Plans for the new vetting scheme for the 11 million people who work with children and vulnerable adults have been published by the Department for Children, Schools and Families.

The Independent Safeguarding Authority will start in January, but schools have until February to comment on who should be barred from working with their pupils.

School staff are already required to pay pound;36 for enhanced criminal record checks. From next year, sources said, they would also have to pay a one-off fee of between pound;20 and pound;25 for membership of the vetting scheme.

Many schools voluntarily pay the criminal record check fee for new staff, but it is unclear whether they will continue to do so once the vetting membership fee is added.

Supply teachers, too, could be asked to pay it themselves.

John Dunford, the Association of School and College Leaders’ general secretary, said schools would welcome the new scheme, but not the additional fees as criminal record checks were already a significant expense.

“I think it’s entirely likely that schools in straitened circumstances will pass the cost on to the staff member,” he said.
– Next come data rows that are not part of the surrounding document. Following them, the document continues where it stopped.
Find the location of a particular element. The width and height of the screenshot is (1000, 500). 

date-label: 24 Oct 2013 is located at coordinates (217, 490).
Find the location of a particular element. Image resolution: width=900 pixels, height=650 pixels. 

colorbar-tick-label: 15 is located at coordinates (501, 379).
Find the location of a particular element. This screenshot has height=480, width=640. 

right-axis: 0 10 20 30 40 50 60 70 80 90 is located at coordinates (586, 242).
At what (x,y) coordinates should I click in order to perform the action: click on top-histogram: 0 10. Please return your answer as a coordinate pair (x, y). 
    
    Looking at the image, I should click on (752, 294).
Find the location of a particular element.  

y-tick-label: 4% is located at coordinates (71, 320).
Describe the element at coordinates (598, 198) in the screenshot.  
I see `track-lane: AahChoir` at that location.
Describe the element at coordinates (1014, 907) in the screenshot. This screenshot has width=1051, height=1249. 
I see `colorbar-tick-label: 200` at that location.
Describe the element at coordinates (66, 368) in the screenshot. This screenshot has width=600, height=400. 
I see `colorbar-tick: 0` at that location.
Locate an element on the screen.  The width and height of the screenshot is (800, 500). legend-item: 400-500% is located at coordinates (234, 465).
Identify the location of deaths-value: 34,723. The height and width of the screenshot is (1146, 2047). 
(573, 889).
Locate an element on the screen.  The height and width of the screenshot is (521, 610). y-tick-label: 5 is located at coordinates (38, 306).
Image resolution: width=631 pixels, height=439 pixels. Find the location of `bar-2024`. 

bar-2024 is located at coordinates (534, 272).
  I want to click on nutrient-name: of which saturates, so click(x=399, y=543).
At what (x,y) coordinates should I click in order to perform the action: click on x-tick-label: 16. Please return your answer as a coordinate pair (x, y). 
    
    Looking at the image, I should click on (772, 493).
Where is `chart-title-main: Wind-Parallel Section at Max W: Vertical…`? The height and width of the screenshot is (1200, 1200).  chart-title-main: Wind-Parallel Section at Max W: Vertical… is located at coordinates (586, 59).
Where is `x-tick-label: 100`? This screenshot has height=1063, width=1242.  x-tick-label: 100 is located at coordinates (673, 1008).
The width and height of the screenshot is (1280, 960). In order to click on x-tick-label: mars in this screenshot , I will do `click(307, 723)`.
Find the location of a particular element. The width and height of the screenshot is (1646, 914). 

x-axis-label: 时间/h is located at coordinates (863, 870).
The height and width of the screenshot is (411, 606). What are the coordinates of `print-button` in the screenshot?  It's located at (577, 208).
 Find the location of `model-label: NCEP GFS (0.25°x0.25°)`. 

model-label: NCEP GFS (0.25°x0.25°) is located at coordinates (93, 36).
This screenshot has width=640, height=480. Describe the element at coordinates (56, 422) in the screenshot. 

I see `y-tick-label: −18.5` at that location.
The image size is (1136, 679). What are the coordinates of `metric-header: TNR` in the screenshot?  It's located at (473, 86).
Plans for the vetting scheme, which are under consultation, do not require employers to pick up the tab.

Martin Pilkington, head of legal services for the Association of Teachers and Lecturers, said it was vital that proper checks were carried out. But the union would be deeply concerned if individual teachers and support staff were forced to pay. That applied particularly to supply teachers who could pay many times over as they moved round schools. Peter Flannery, managing director of Select Education, said his supply agency would decide who was responsible for paying the fee once the Government had set its level.

With the new vetting scheme going live next autumn, he said teachers were still awaiting information on how they would be affected.

The Government has tightened checks on school workers since the 2002 murders of 10-year-olds Jessica Chapman and Holly Wells by Ian Huntley, a school caretaker in Soham in Cambridgeshire. The authority was set up following last year’s row over sex offenders working in schools. From next year, it will vet about 11 million people, including all school staff and volunteers, to determine whether they can be trusted around children.

Kevin Brennan, the children’s minister, said the Government wanted the “toughest ever” centralised vetting and barring system to protect vulnerable groups.